The firm is focused on the ultra wealthy whose needs are very similar to institutional investors.
“The Asia Pacific wealth business will be solidly profitable this year and our AUM is near record highs,” he said.
MUFG partnership gains traction
Morgan Stanley’s global partnership with Japan’s MUFG struggled to gain momentum after minting in the depths of the global financial crisis – but there are now signs it is working.
Morgan Stanley advised on Suntory Holding’s US$13.6 billion acquisition of US whiskey maker Beam – MUFG provided the bridge loan.
Morgan Stanley has been winning financing roles from blue-chip Japanese firms such as JAL, Sharp and Kobe Steel. Right now Morgan Stanley and Mitsubishi UFJ Securities are on the road with Japan Display ahead of its potential US$4 billion listing.
Laroia sees more opportunities ahead: “It’s a very powerful calling card to have MUFG and Morgan Stanley on the same page,” said Laroia.
“We’re beginning to get some traction,” agreed Strong, who knows MUFG’s Nobuyuki Hirano-san well, the man appointed to liaise with the Wall Street firm. They met up recently at the G-20 meetings.
Change at the top
The reshuffle follows notice from Strong early last year that he wished to retire from Morgan Stanley in May and return to the US.
Strong joined the firm in January 1993 in Chicago to run Morgan Stanley’s North American investment banking offices outside of New York.
In March of 2011, Morgan Stanley asked Strong to move to Hong Kong to serve as co-CEO of its Asia-Pacific businesses alongside Wei Sun Christianson and to join the firm’s global management committee.
During his three-year tenure in Asia Strong has been instrumental in making the firm’s regional business more profitable since his arrival in the region by tamping down costs.
“We’ve really tried to change people’s focus and attitude and tone, to act like owners and think where can we grow profitably and where can we not.
Strong was a strong advocate of the firm’s growth in Indonesia. Morgan Stanley acquired a seat on the Indonesian stock exchange in 2012. The broking license allowed it to trade and offer research in Southeast Asia’s largest economy – stealing a march on Wall Street rival Goldman Sachs.
Morgan Stanley's Jakarta office, which opened in April 2012, is the only meaningful office Morgan Stanley has opened in several years globally.
He also was instrumental in the decision to surrender Morgan Stanley’s banking license in India.
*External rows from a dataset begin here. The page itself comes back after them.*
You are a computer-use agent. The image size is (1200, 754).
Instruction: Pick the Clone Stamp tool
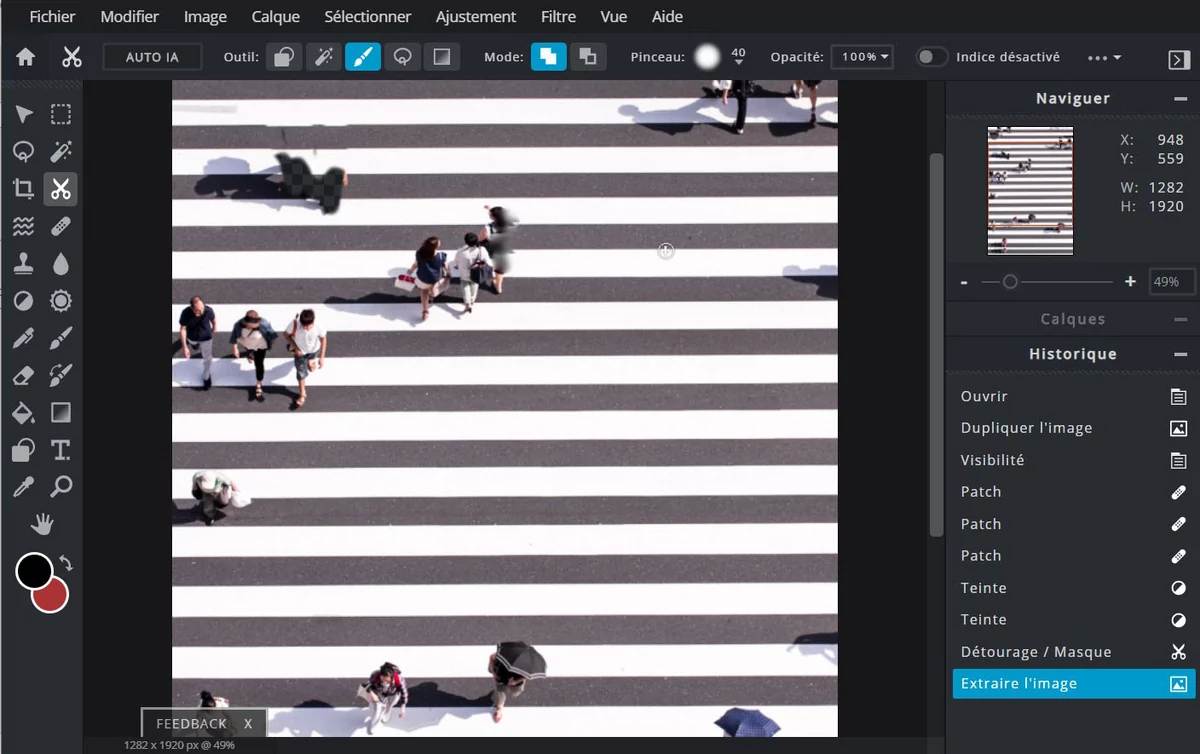click(24, 264)
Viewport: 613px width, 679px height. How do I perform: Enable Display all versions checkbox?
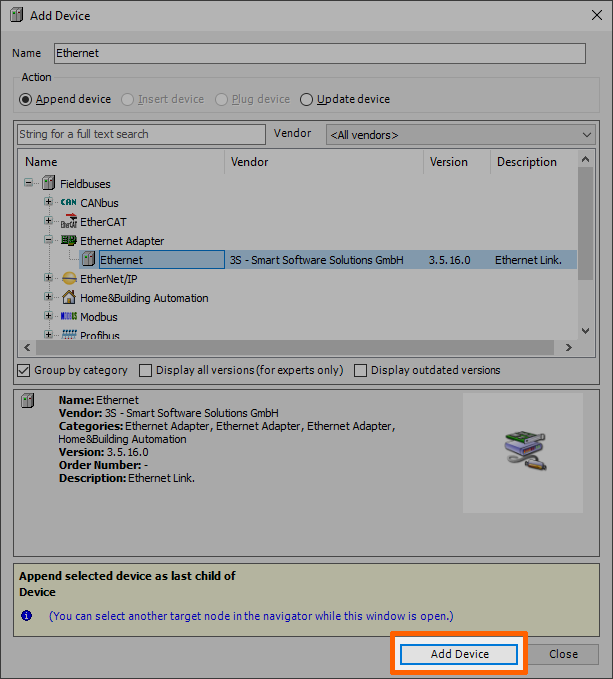[x=146, y=370]
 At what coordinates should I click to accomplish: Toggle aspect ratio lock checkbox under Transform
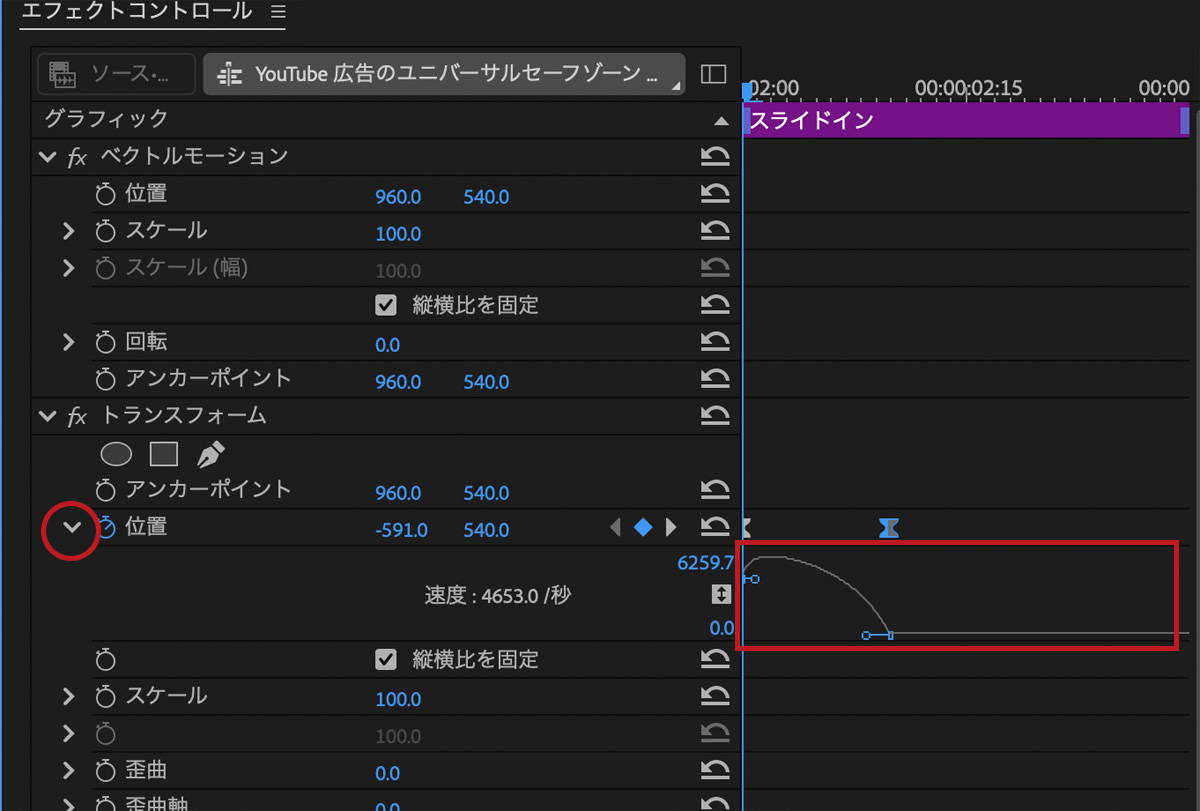386,660
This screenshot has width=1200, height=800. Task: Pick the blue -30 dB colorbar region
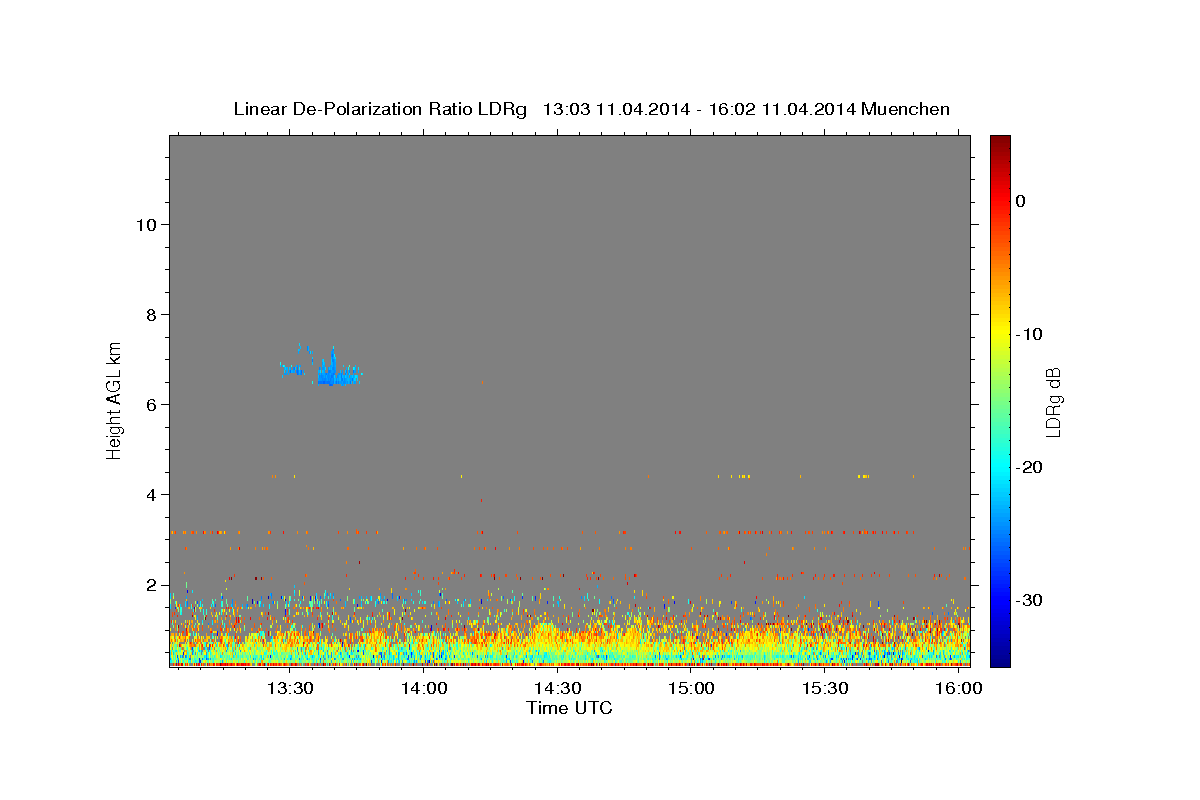[1000, 600]
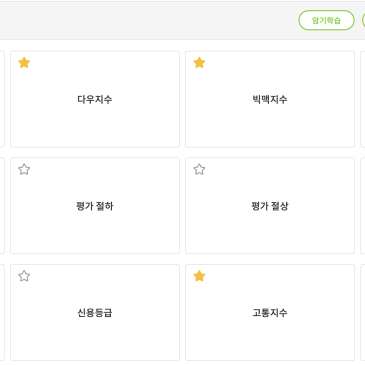The image size is (365, 365).
Task: Open the 암기학습 study mode button
Action: [326, 20]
It also sold its small Indian wealth management and mutual fund businesses as it could not see a route to scale nor an adequate return on equity within the next four or five years.
Morgan Stanley rose in the investment banking league tables last year to the top in M&A from eighth, and fifth place in ECM from ninth, and in DCM to tenth from fourteenth.
There have been some changes under his leadership. “We’re very focused on being organised in coverage of accounts and we’ve made changes to accelerate the velocity of ideas,” said Strong.
Last year its Asia-Pacific head of investment banking Kate Richdale left to join Goldman Sachs as a partner and was replaced by new co-heads of Asia-Pacific investment banking: Dieter Turowski and Shane Zhang.
Richdale had been the Asia-Pacific head of investment banking at Morgan Stanley since March 2011, sharing the role with Laroia for two years.
Strong was appointed a member of the Financial Services Development Council by Leung Chun-ying, chief executive of the Hong Kong Special Administrative Region, in January 2013.
Strong is also a member of the council of advisors to the Hong Kong Treasury Markets Association, the Global Advisory Board of the Kellogg School of Management of Northwestern University and the American Institute of Certified Public Accountants.
Strong is an adjunct professor in the Finance Department of The Chinese University of Hong Kong. He was a member of the Board of the United States Military Academy at West Point, New York.